No setor da fiação de cascame, onde se faziam os fios de algodão que mais tarde seriam usados nos cobertores, dona Dejara manteve sua posição por quarenta e cinco anos. E com essa rotina ela criou com seu marido os quatro filhos e o ajudou a construir a casa em que mora até hoje.
 
Saía de casa as quatro da manhã para retornar a uma e meia da tarde, no fim do expediente, sempre a pé. Ela faz questão de dizer que nunca se cansava, e que sempre gostou daquela vida.
 
Crise dos sindicatos 
 
Como tudo na vida, seu trabalho na fábrica foi marcado por altos e baixos. Dez dos quarenta e cinco anos trabalhados por ela tiveram que ser esquecidos por mudanças nas leis trabalhistas. E, durante seus últimos anos na tecelagem, trabalhava-se com constante medo da fábrica ir a falência, e o atrito entre o sindicato e a diretoria não ajudavam a melhorar o clima.

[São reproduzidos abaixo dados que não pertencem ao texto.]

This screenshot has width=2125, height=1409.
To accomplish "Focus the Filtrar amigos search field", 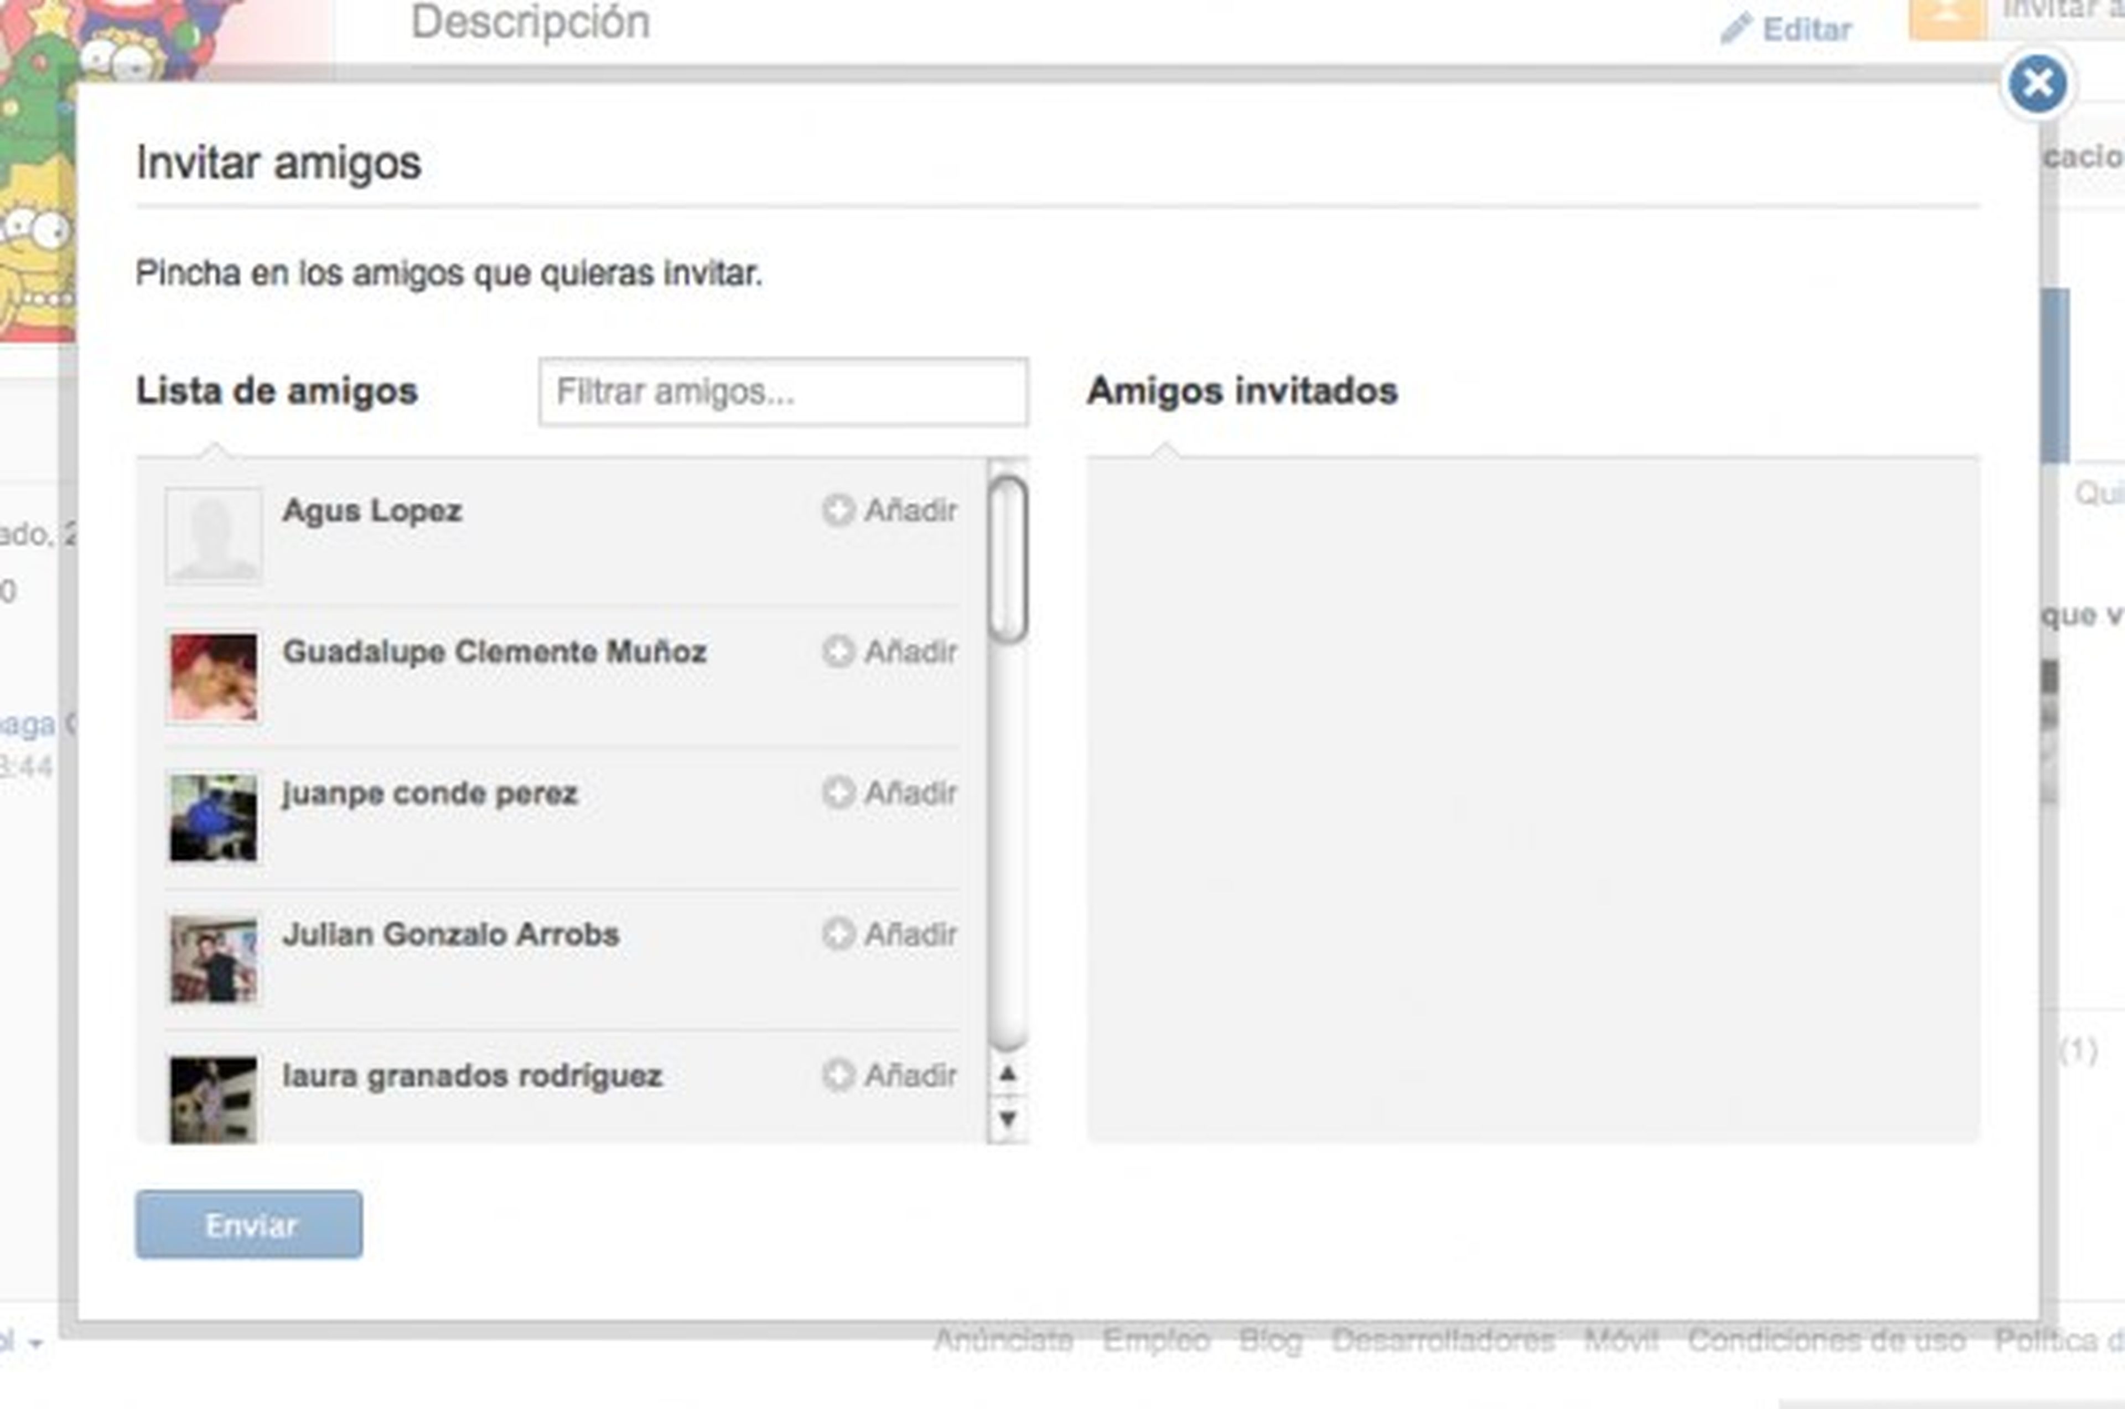I will click(x=783, y=392).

Um dia a pressão foi tanta que o sindicato decidiu que ninguém iria embora para casa, mas ficariam lá para fazer pressão para o patrão. O sindicato fechou a fábrica e não deixou ninguém entrar ou sair. Dona Dejara dormiu com as suas amigas no almoxarifado, onde se guardava a lã para os cobertores. Este ocorrido a deixou com um gosto ruim na boca em relação a sindicalismo e coisas do tipo até hoje.
 
Em 1982, por causa de inúmeras dívidas que a empresa havia acumulado com o governo e os funcionários, o sindicato assumiu a presidência da empresa, até que os salários fossem pagos. O que ocorreu alguns anos depois.
 
Entretanto, por mais conflituoso que o relacionamento entre a empresa e o sindicato fosse, dona Dejara se recorda que entre os presidentes das duas instituições a relação era bem mais cordial.
 
O nome do presidente do sindicato na época era Francisco Moreno Ariza, ele fez muita amizade com os chefões da tecelagem, inclusive, quando ele foi preso, assim como várias pessoas que trabalhavam com ela, sabia-se que o dono da tecelagem não permitiria que ele continuasse na cadeia. O mesmo, tomou todas as providencias para que Ariza fosse solto. 
 
Lembranças 
 
A dona Dejara deixou a empresa alguns anos antes da família Gomes ter que entregar totalmente o controle da empresa. Ela se aposentou cedo para poder cuidar do marido, ou como ela diz: Seu primeiro namorado.
 
Por conta da artrose e dos anos de movimento repetitivo no trabalho, as mãos de dona Dejara hoje são completamente atrofiadas, mas não são razão para ela se arrepender do seu tempo trabalhando naquela fábrica de bons sonhos. 
 
A doença também levou seus ossos a ficarem fragilizados, sua perna direita foi imobilizada e a esquerda amputada, por isso seu saudosismo ao falar sobre como era bom ficar de pé no caminhão, correr da boiada, ou as simples caminhadas de ida e volta do trabalho.
 
Vítima da própria idade, Inhandejaraporan não se lembra de muitas coisas, mas sem dúvida, se lembra das mais importantes.